Jurandy Valença, dezembro de 2013.
Agradecimentos
Ao atravessar a porta de número 95, adentrei num jardim peculiar. Flores obscenas são cultivadas na carne pelo dedicado chicote de Dom Jaime, dominador sadomasoquista. Elas desabrocham sobre a
pele de suas orgulhosas Escravas. “Para satisfazê-las será preciso nada menos do que as mãos amarradas nas costas e os joelhos afastados, os corpos escancarados, o suor e as lágrimas. ” Neste
Jardim, flores roxas, vermelhas e verdes exalam um odor inebriante que fazem da servidão e da tortura uma pura alegria! Obrigada Dom Jaime, Madelina e Mi pela confiança e pelo tanto que
apreendi! Agradeço a todos que partilharam de forma sensível e vigorosa para a existência deste trabalho.
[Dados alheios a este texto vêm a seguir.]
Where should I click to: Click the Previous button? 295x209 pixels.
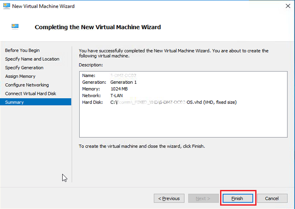click(x=169, y=198)
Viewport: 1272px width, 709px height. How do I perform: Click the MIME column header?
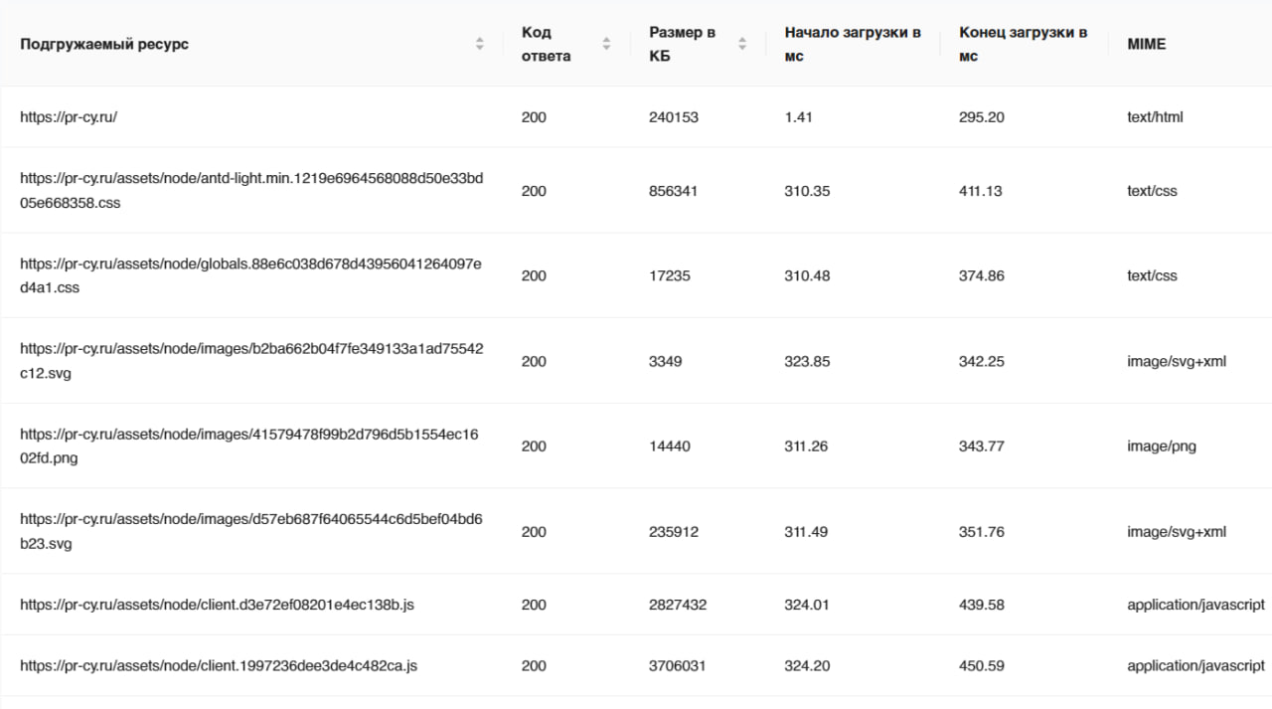click(x=1146, y=44)

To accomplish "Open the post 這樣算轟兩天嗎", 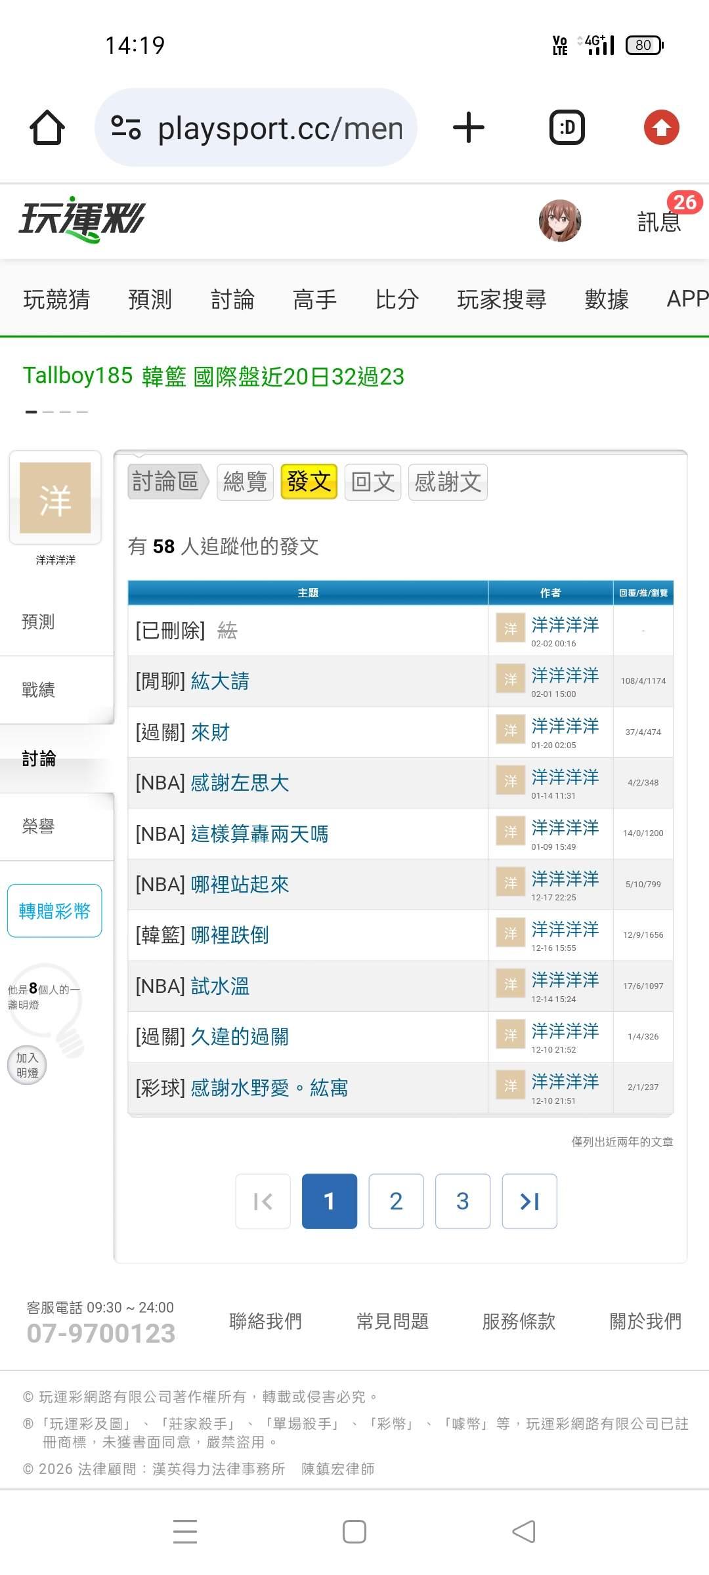I will click(x=259, y=834).
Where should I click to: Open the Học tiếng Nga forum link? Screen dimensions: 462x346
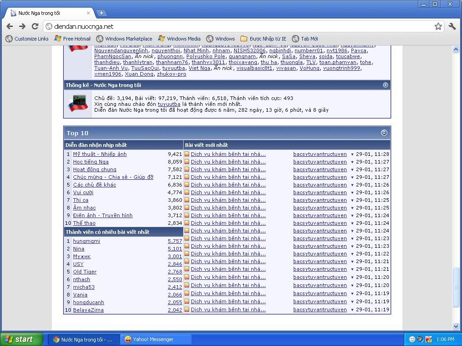click(x=91, y=162)
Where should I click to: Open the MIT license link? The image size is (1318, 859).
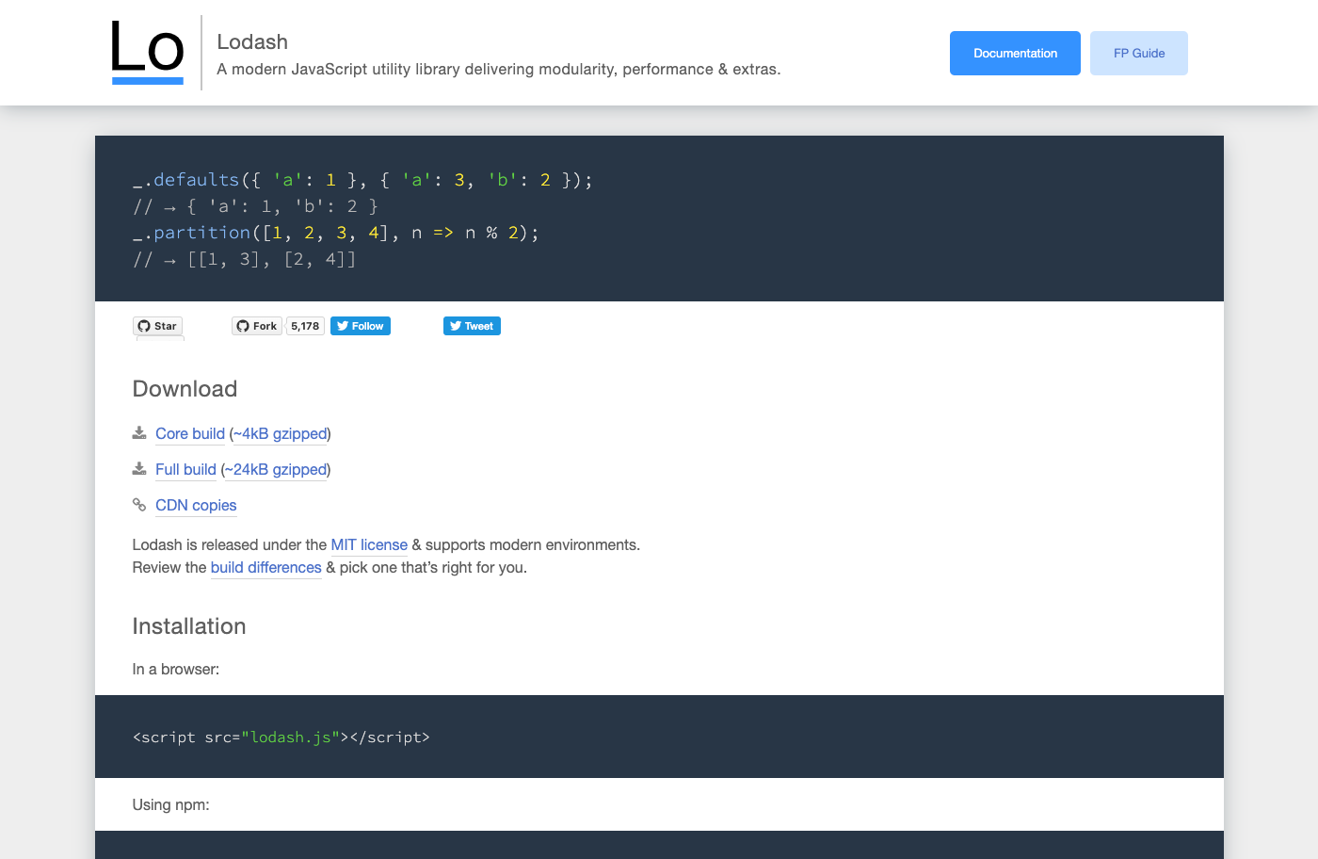[369, 544]
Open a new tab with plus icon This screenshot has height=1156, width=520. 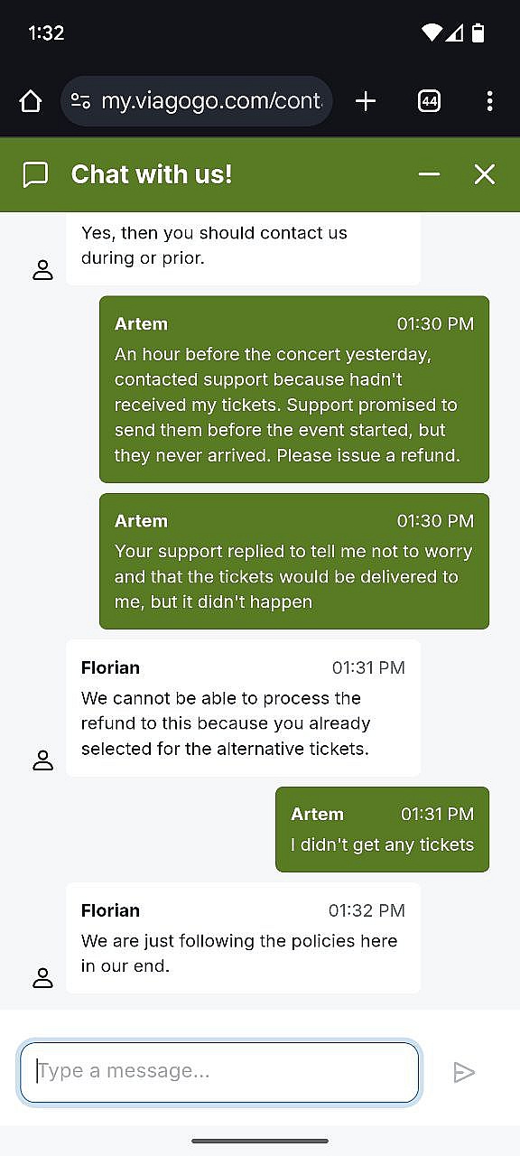point(366,101)
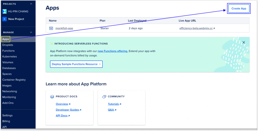Click the Product Docs stack icon
The width and height of the screenshot is (258, 131).
pos(52,97)
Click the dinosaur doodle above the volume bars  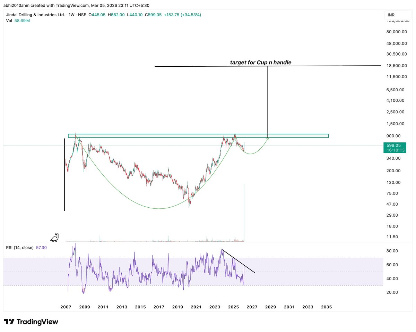(x=54, y=237)
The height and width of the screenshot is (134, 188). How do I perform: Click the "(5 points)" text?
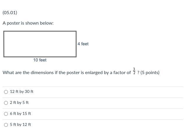[x=150, y=73]
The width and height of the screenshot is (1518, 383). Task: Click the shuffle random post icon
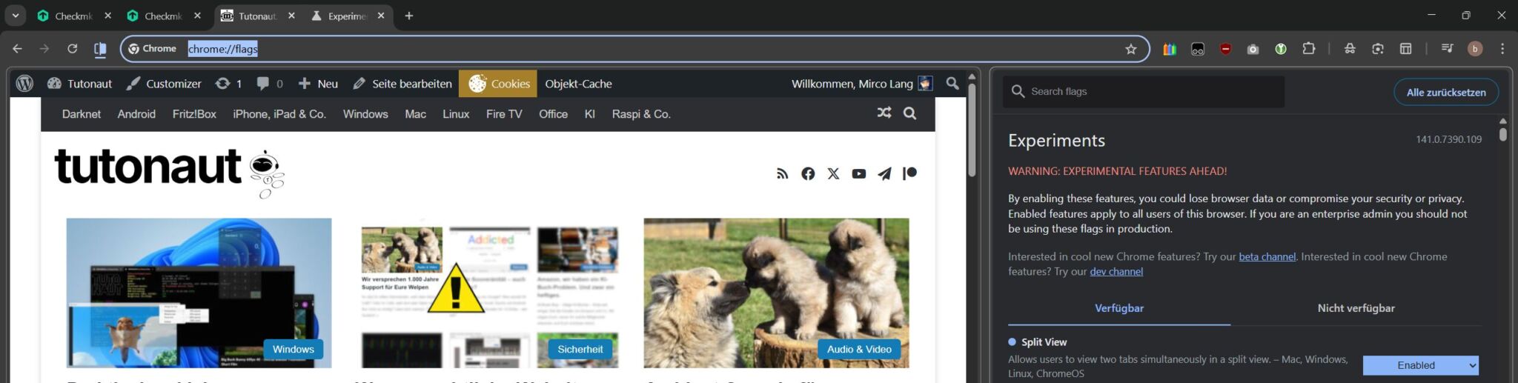(884, 113)
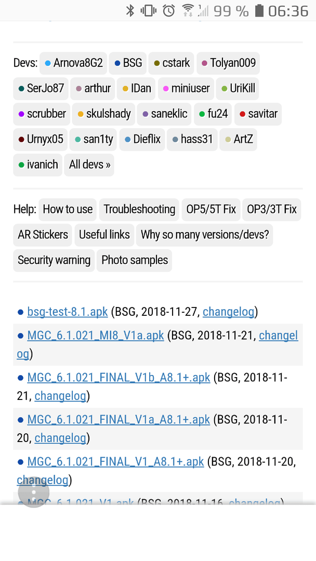
Task: Download bsg-test-8.1.apk
Action: 67,312
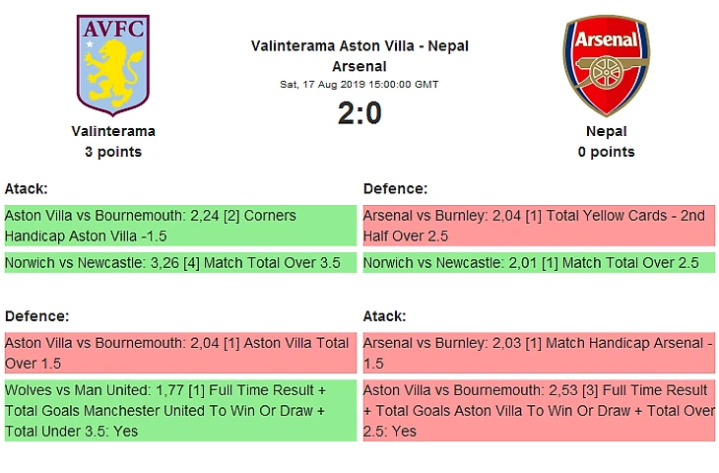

A Marcia Castro pelo amor solar, estrutura da minha alma; a Marcio Harum que me apresentou ao Instituto Hilda Hilst; a Jurandy Valença pela energia criativa que move paisagens e passagens; a Olga
Bilenky que me acolheu na Casa do Sol e em seu coração; a Daniel Fuentes, presidente do Instituto Hilda Hlist, pelo apoio; a Adriane Pianowski pelo pueril brilho nos olhos e sua casa usina de energia;
a Marta Abdala que primorosamente modelou o figurino com delicadas mãos que nunca esquecerei; a Diego Ciarlariello que fotografou o ensaio numa espécie de bailado; a Mirs Monstrengo por
partilhar a sua arte; a David Schumaker pela devota dedicação; a Branca de Oliveira que me ofereceu seu Atelier e seu conhecimento para realizar as gravuras em metal; a Serginho e Lu que chegaram
de surpresa e com a suavidade de quem sabe, ajudando no processo. Obrigada a Dri Hitomi, amiga que sempre me salva; a Gabriela Greeb pela conversa na figueira, a Chico Fransé que ofereceu da sua
casa-templo objetos que me apetecessem, a Henrique Lukas pela admiração e o desejo de ajudar, a Samantha Moreira pela realização desta exposição no Ateliê Aberto, e à Bolsa Funarte que possibilitou esta experiência. E um agradecimento especial à Figueira da Casa do Sol e a Hilda Hilst.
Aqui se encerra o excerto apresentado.